== Requisitos ==
Extrae completo y sin ninguna alteración el fragmento sobre la ortodoxia judía.

== Fragmento proporcionado ==
• • • •
Es importante destacar que la ortodoxia fue un movimiento de reacción desde el interior del judaísmo, un movimiento contra la Haskalá (iluminismo judío) y contra el judaísmo reformista, un movimiento que instaló entre los judíos una novedad absoluta: en el judaísmo ya no cambiaría nada más.
Este es el aspecto verdaderamente ideológico de la cuestión: la “naturalización” de la ortodoxia como algo “siempre sido”. Como si esos hombres de negro con sus chicas empelucadas y sus innumerables proles disfrazadas de niños-viejos siempre “hubieran estado” en el “ahí” del judaísmo, para indicarle a Abraham Abinu el horario de encendido de las velas del shabbat; como si Caín hubiera matado a Abel porque no le quiso prestar el último número de la “Jabad Magazine”.
Como en esos cuadros del Bosco en los que aparecen escenas de la crucifixión con ropajes del medioevo, es desde el presente que se escribe la historia. Y es a través de la ideología que la ortodoxia se convierte en la opinión “correcta” del judaísmo (y conviene recordar que una opinión es “correcta” frente a otra que es “falsa”). Es a través de la ideología, cuando interviene desde el presente en la escena del pasado, que la ortodoxia se convierte en aquello “siempre sido”, naturalizando un lugar cada vez más hegemónico dentro del ámbito del judaísmo.
• • • •
== Datos proporcionados ==
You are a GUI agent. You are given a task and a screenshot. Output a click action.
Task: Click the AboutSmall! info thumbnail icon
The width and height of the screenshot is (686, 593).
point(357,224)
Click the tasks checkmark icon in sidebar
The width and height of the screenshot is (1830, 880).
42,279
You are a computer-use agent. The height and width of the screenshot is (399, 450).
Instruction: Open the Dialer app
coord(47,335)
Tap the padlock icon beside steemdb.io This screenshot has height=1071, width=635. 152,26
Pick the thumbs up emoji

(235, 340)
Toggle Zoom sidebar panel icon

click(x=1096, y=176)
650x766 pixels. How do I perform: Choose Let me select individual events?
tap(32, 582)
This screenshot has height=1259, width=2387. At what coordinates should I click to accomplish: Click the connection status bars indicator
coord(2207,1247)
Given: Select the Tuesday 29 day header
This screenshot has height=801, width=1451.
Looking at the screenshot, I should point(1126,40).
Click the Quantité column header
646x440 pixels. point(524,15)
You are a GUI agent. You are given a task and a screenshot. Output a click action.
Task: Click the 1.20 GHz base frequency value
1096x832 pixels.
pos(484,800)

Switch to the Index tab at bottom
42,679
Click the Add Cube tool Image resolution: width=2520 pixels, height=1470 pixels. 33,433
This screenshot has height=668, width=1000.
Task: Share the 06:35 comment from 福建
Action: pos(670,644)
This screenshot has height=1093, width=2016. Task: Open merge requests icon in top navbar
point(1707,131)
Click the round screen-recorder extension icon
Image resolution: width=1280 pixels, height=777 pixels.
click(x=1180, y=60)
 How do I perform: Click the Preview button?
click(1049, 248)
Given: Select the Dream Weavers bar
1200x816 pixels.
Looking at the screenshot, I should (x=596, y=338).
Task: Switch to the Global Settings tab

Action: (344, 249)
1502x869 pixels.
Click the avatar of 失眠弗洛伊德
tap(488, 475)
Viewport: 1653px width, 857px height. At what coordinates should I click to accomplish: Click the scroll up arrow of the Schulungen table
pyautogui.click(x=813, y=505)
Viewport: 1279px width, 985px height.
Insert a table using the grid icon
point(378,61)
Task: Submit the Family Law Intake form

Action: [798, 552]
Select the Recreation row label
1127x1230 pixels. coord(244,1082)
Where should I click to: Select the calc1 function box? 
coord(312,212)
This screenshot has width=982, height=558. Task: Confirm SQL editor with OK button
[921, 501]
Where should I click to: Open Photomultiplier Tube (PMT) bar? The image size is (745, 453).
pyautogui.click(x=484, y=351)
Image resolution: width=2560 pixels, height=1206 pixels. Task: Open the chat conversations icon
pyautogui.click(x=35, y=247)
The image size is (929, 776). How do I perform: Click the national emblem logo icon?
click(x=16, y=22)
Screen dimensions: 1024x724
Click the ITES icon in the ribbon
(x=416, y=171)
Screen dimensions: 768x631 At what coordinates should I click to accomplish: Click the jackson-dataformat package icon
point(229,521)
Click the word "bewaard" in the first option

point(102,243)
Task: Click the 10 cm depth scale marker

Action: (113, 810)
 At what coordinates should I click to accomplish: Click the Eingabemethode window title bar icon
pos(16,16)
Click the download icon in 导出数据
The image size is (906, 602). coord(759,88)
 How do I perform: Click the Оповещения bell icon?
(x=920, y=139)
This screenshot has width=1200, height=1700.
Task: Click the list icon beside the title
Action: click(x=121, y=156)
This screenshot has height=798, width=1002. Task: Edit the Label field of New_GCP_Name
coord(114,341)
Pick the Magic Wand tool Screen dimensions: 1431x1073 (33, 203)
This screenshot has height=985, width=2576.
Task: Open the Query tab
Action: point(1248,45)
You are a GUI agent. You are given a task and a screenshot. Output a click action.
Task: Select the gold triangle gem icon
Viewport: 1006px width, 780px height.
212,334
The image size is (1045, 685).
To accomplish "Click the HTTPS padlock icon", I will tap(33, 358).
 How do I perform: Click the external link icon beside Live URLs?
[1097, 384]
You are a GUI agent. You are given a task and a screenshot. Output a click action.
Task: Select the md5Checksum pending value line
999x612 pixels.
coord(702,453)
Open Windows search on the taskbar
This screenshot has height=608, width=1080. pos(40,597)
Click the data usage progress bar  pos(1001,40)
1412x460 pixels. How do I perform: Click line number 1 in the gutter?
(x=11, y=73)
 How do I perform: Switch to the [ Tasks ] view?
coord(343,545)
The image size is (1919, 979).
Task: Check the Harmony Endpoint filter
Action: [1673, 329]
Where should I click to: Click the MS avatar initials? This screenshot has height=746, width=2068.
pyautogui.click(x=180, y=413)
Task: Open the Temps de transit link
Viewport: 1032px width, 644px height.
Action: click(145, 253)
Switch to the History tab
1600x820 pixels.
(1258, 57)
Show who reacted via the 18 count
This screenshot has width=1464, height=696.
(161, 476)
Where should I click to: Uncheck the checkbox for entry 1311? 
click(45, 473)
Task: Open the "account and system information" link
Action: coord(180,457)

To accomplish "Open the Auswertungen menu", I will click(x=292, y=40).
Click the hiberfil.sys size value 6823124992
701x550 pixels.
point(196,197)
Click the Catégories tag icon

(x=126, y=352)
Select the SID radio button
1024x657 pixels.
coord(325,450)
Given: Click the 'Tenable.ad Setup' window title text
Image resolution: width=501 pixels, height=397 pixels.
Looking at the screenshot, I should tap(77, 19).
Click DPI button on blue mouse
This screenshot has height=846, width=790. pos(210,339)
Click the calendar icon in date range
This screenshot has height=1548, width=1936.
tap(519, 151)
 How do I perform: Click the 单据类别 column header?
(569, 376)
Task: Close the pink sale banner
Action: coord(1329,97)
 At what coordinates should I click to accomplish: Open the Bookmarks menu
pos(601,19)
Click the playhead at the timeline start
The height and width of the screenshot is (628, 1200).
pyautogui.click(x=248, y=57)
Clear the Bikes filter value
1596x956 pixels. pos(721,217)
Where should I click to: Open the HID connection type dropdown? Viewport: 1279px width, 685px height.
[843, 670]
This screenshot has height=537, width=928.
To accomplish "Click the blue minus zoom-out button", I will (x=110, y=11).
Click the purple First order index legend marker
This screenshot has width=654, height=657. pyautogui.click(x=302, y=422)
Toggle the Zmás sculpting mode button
• • • •
== Respuesta de la tarea ==
Es importante destacar que la ortodoxia fue un movimiento de reacción desde el interior del judaísmo, un movimiento contra la Haskalá (iluminismo judío) y contra el judaísmo reformista, un movimiento que instaló entre los judíos una novedad absoluta: en el judaísmo ya no cambiaría nada más.
Este es el aspecto verdaderamente ideológico de la cuestión: la “naturalización” de la ortodoxia como algo “siempre sido”. Como si esos hombres de negro con sus chicas empelucadas y sus innumerables proles disfrazadas de niños-viejos siempre “hubieran estado” en el “ahí” del judaísmo, para indicarle a Abraham Abinu el horario de encendido de las velas del shabbat; como si Caín hubiera matado a Abel porque no le quiso prestar el último número de la “Jabad Magazine”.
Como en esos cuadros del Bosco en los que aparecen escenas de la crucifixión con ropajes del medioevo, es desde el presente que se escribe la historia. Y es a través de la ideología que la ortodoxia se convierte en la opinión “correcta” del judaísmo (y conviene recordar que una opinión es “correcta” frente a otra que es “falsa”). Es a través de la ideología, cuando interviene desde el presente en la escena del pasado, que la ortodoxia se convierte en aquello “siempre sido”, naturalizando un lugar cada vez más hegemónico dentro del ámbito del judaísmo.